ImpactAlpha, Sept. 25 – Barbados is the latest nation to restructure its high-priced debt to free up funds for conservation.
The Caribbean island will buy back a portion of its higher-priced sovereign debt with $150 million in lower-interest loans arranged by Credit Suisse and CIBC FirstCaribbean. Loan guarantees came from The Nature Conservancy and the Inter-American Development Bank.
The $50 million savings will go into a Conservation Trust Fund that will make grants to protect coral reefs, manage stormwater runoff and pursue other conservation efforts over 15 years.
Island nations, among the most vulnerable to climate-drive driven extreme weather and rising sea levels, also have some of the highest debt-to-GDP loads, in part due to storm-related damages. When the Covid pandemic tanked tourism revenues, many countries had little left to spend on conservation and climate adaptation.
Conservation and adaptation are converging with economic development goals.

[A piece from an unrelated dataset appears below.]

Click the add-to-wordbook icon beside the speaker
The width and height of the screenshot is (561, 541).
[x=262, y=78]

Barbados’ economy depends on the health of its waters for fishing and tourism.
The debt-for-nature swap will “allow Barbados to secure and protect our marine environment and also help us expand our Blue Economy, both of which are of critical importance to our people and our very way of life,” Barbados prime minister Mia Mottley said.

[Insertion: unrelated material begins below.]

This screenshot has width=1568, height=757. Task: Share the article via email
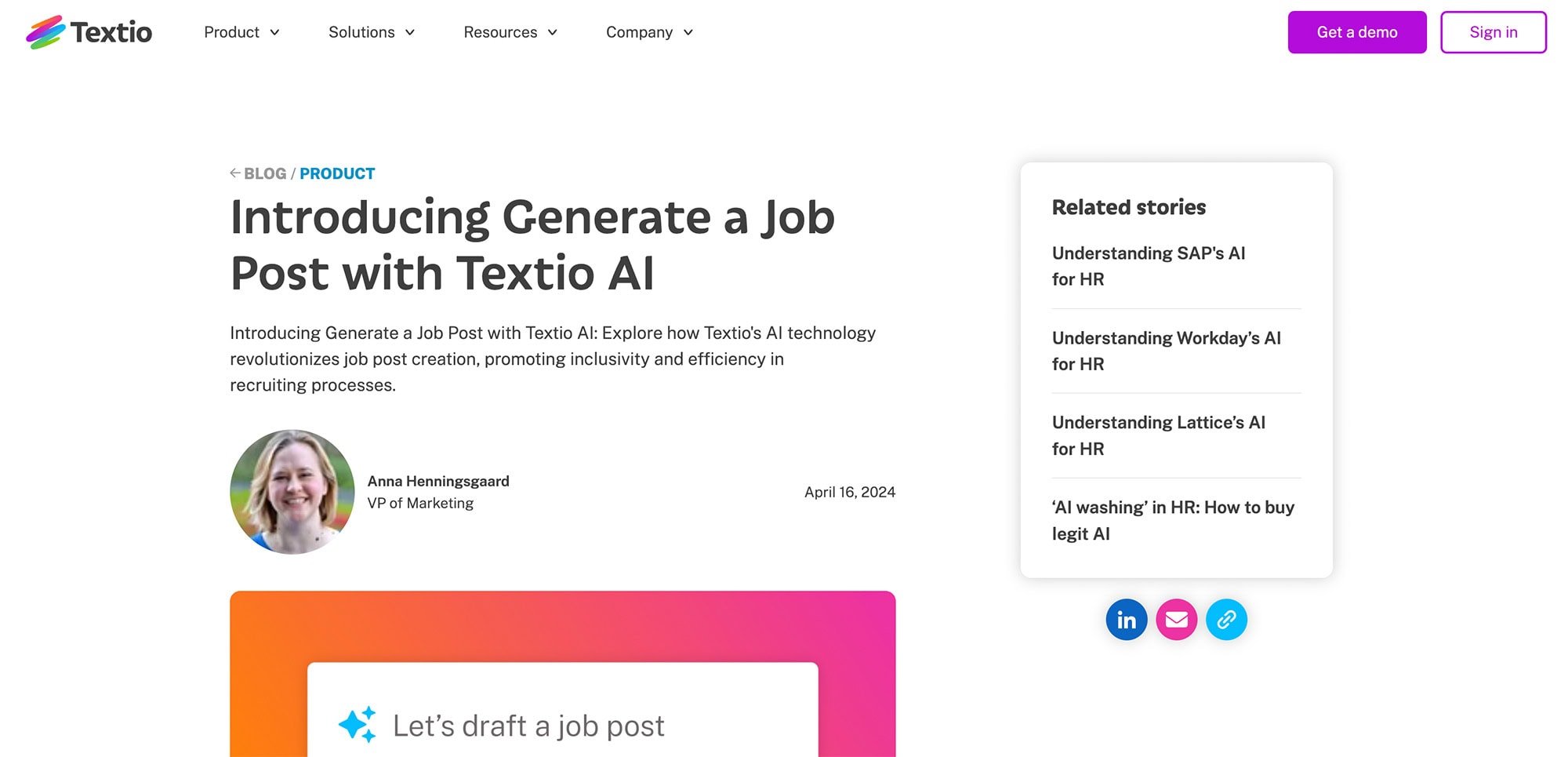[x=1177, y=620]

The deal is the third under TNC’s ‘Blue Bonds for Conservation’ model, which requires that countries protect at least 30% of their waters and use marine spatial planning. It follows a similar restructuring for Belize last year and the pioneering Seychelles blue bond in 2016.

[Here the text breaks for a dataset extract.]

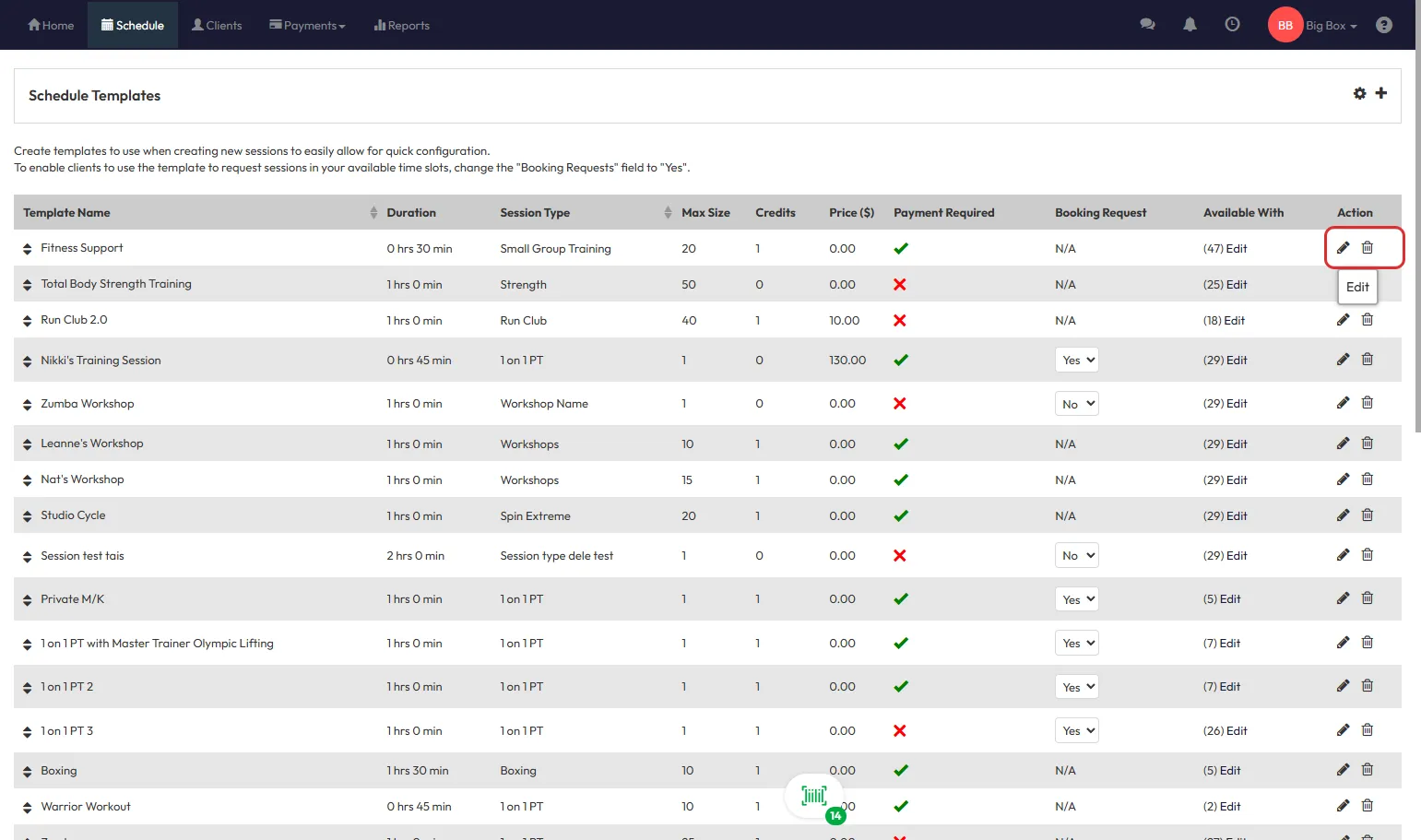Add a new schedule template with plus icon
This screenshot has height=840, width=1421.
(1380, 93)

There are “creative solutions” to getting much-needed funding for conservation efforts that can boost economic growth, TNC’s Sherry Constantine told ImpactAlpha.
The Barbados trust fund is designed to attract additional private capital.
“Ultimately, what we all want to see here is a large flow of capital coming from a developed country or developed market investors into these types of transactions” that can lower financing costs for countries and deliver generational impact, Credit Suisse’s Ramzi Issa told ImpactAlpha.
The new bond contains a natural disaster clause and, in a first for such bonds, a pandemic clause that will defer principal repayments for two years after a triggering event.
Mottley, featured recently in ProPublica, used her United Nations address last week to call for such clauses and for reform of the International Monetary Fund and World Bank to facilitate more funds to fight poverty.